[Saved entries]
☆ ☆ ☆ ☆

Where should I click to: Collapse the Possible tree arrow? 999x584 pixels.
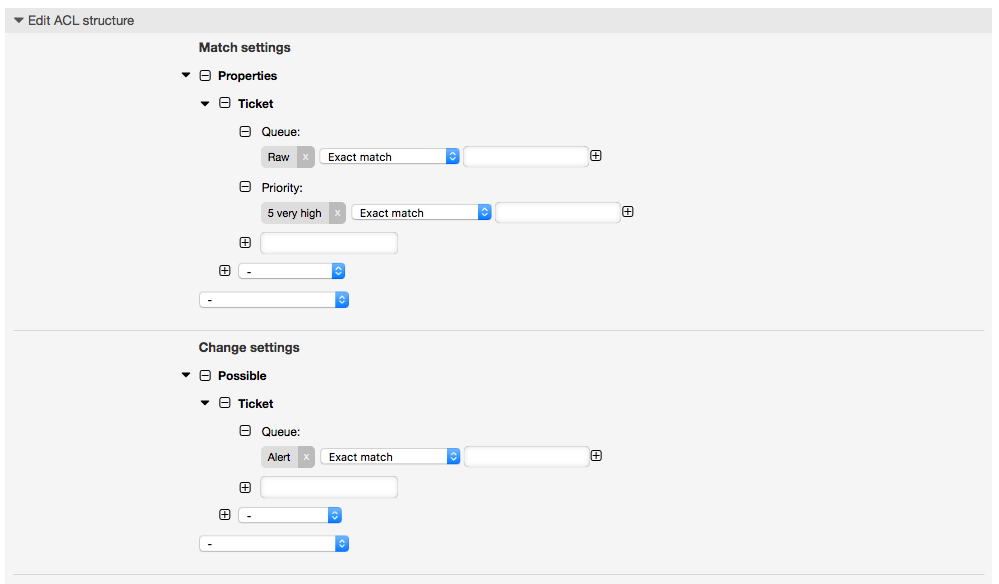point(186,375)
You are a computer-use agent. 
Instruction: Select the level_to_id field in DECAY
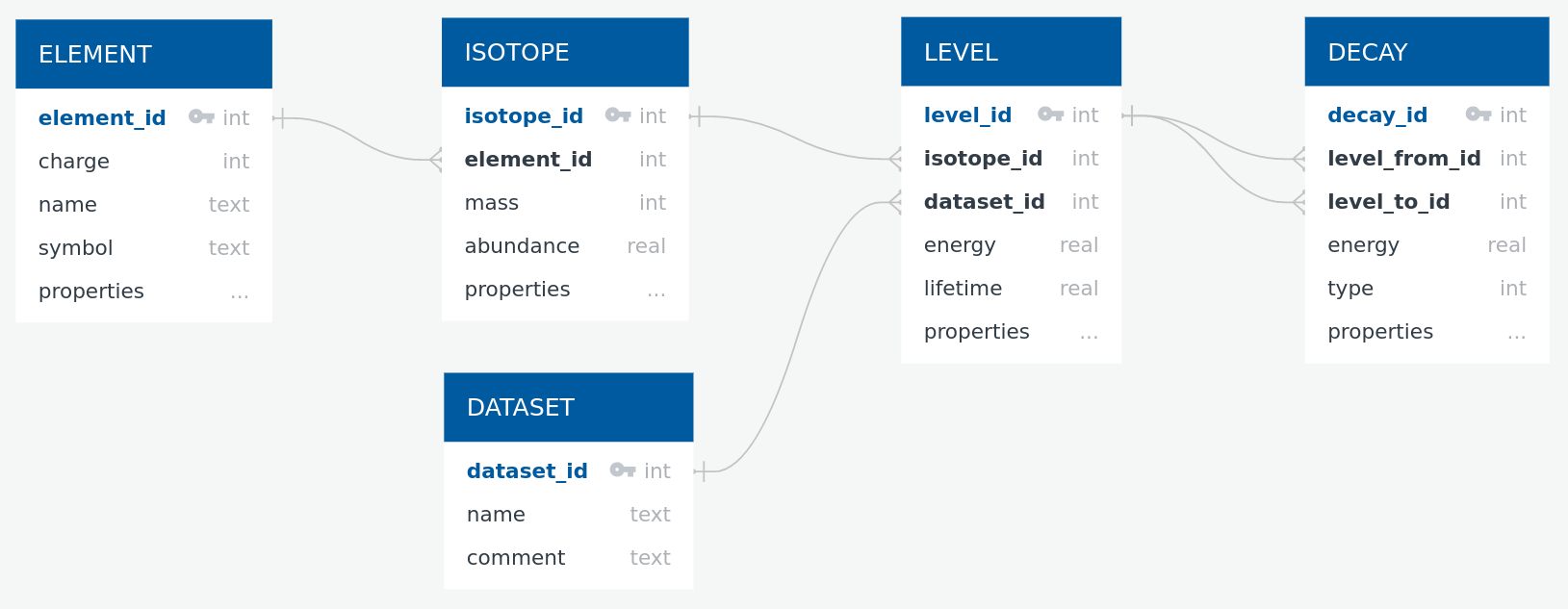[x=1388, y=202]
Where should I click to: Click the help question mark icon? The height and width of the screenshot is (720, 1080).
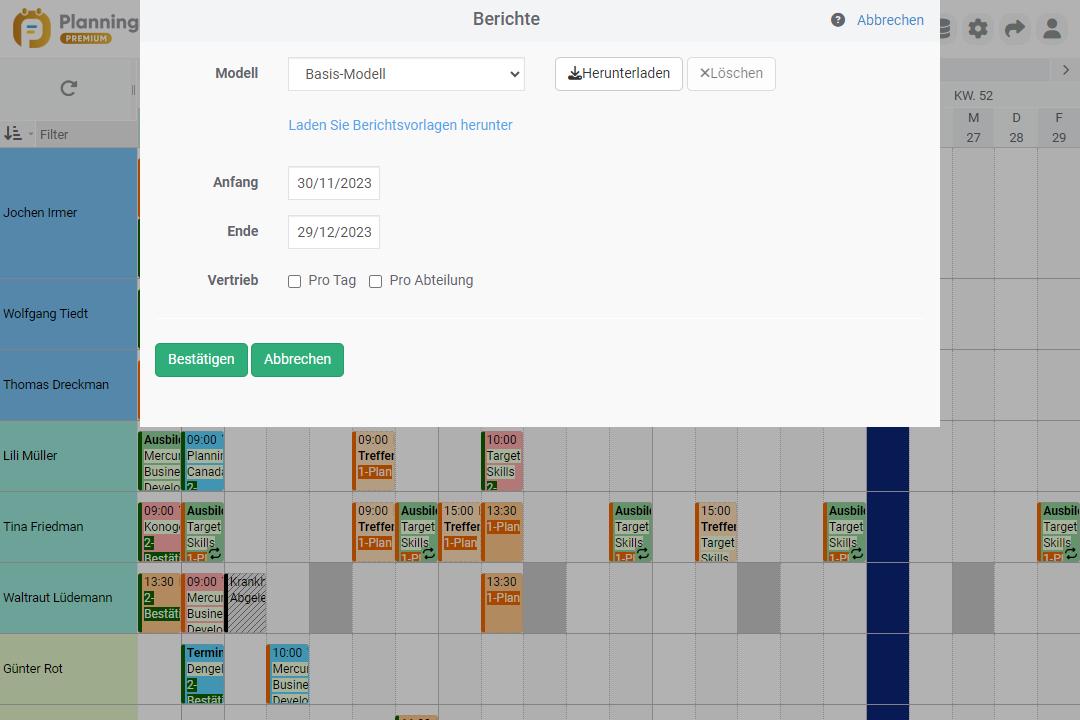coord(838,20)
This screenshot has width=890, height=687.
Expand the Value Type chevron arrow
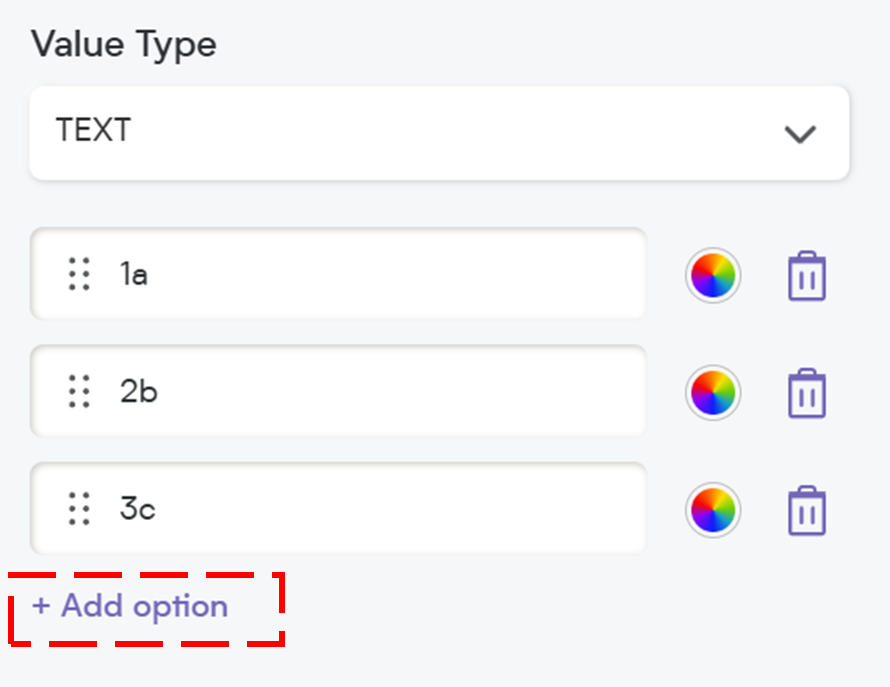point(800,134)
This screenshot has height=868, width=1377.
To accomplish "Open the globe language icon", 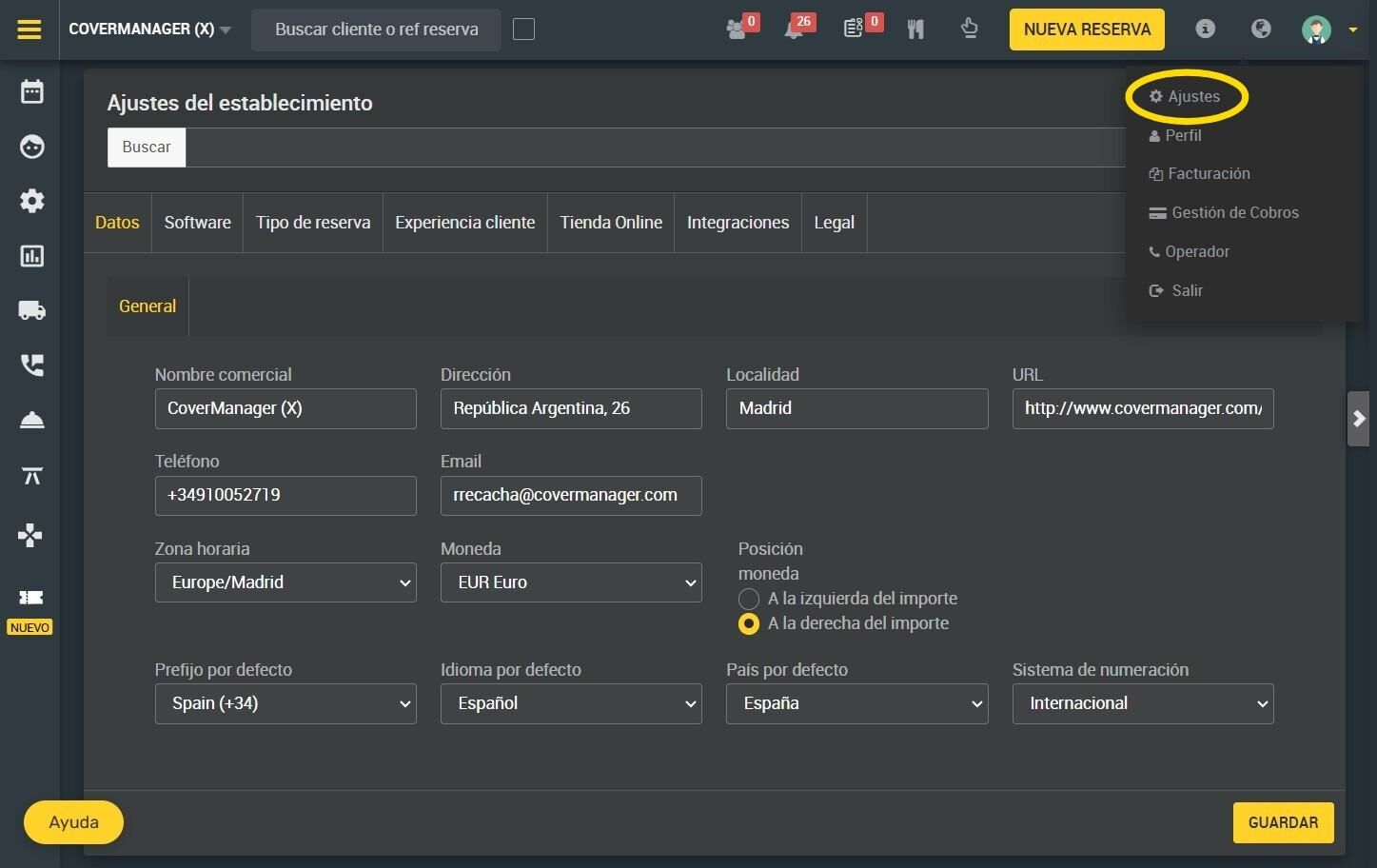I will coord(1261,29).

☆ ☆ ☆ ☆

**EXERCISE INSTRUCTIONS:** When a line among the entries contains "This", pull that line out.

**WRITTEN RESPONSE:**
This screenshot has width=890, height=687.
This screenshot has height=868, width=1377.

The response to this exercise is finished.